◆ WORK TO BE COMPLETED ◆
From the listing below, pick out each line with the word "agent".

◆ THE INPUT ◆
= = = = =

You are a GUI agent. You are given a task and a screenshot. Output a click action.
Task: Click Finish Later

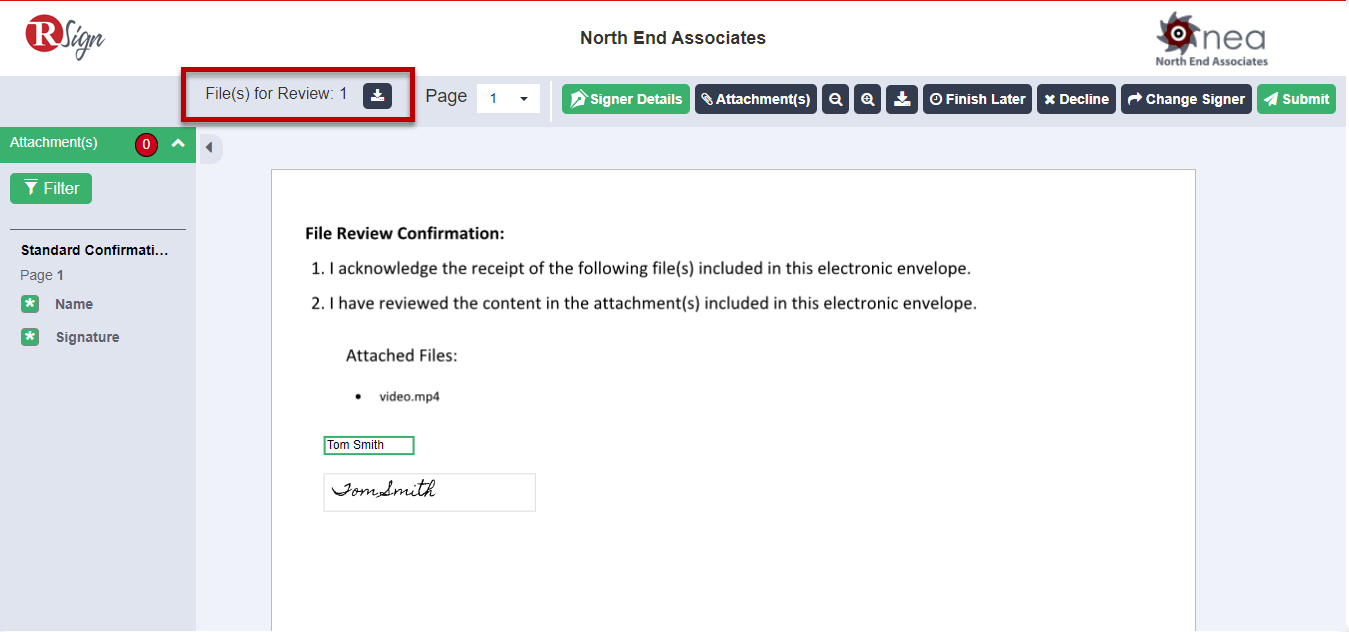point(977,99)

= = = = =

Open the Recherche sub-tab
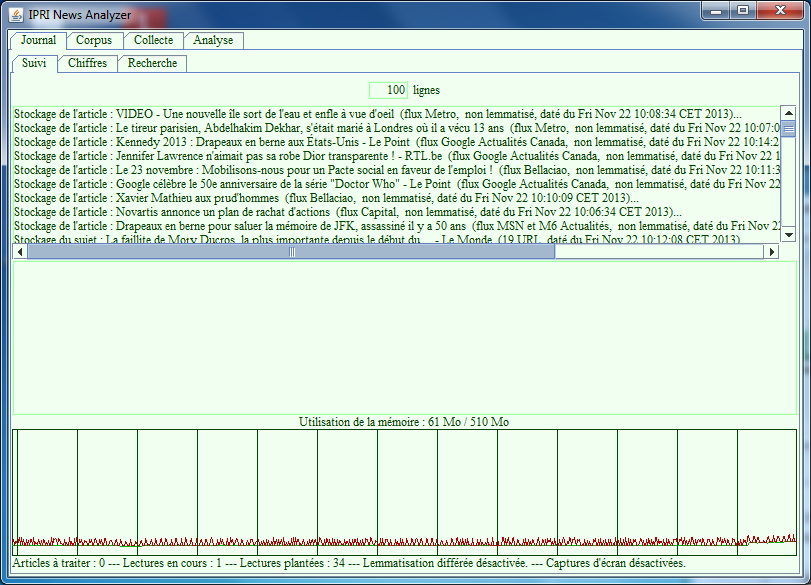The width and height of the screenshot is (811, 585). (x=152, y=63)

= = = = =

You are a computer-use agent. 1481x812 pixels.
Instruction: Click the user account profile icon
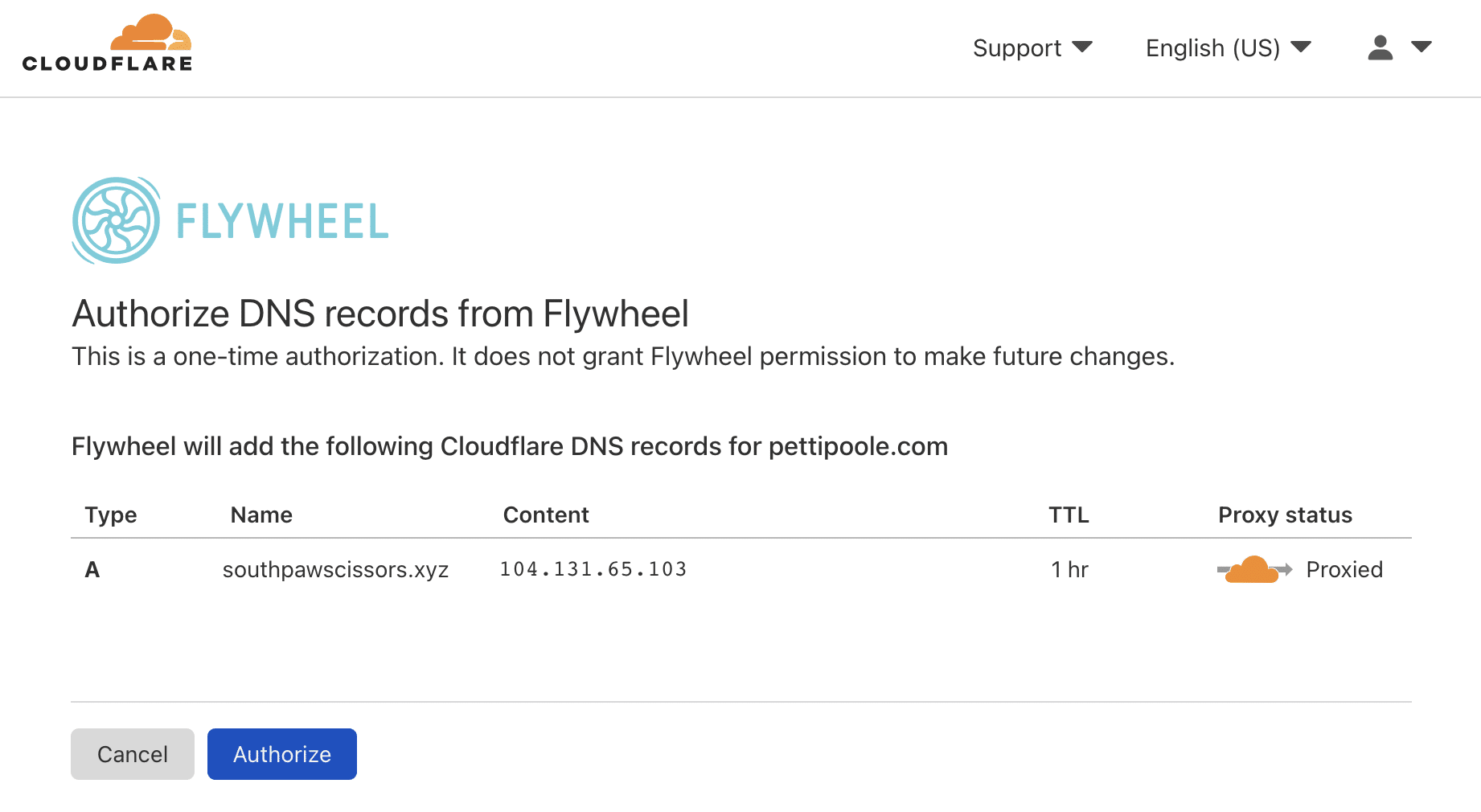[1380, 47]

= = = = =

◆ RESPONSE TO THIS TASK ◆
You are a GUI agent. You are given a task and a screenshot. Output a click action.
You are a computer-use agent. 1481x812 pixels.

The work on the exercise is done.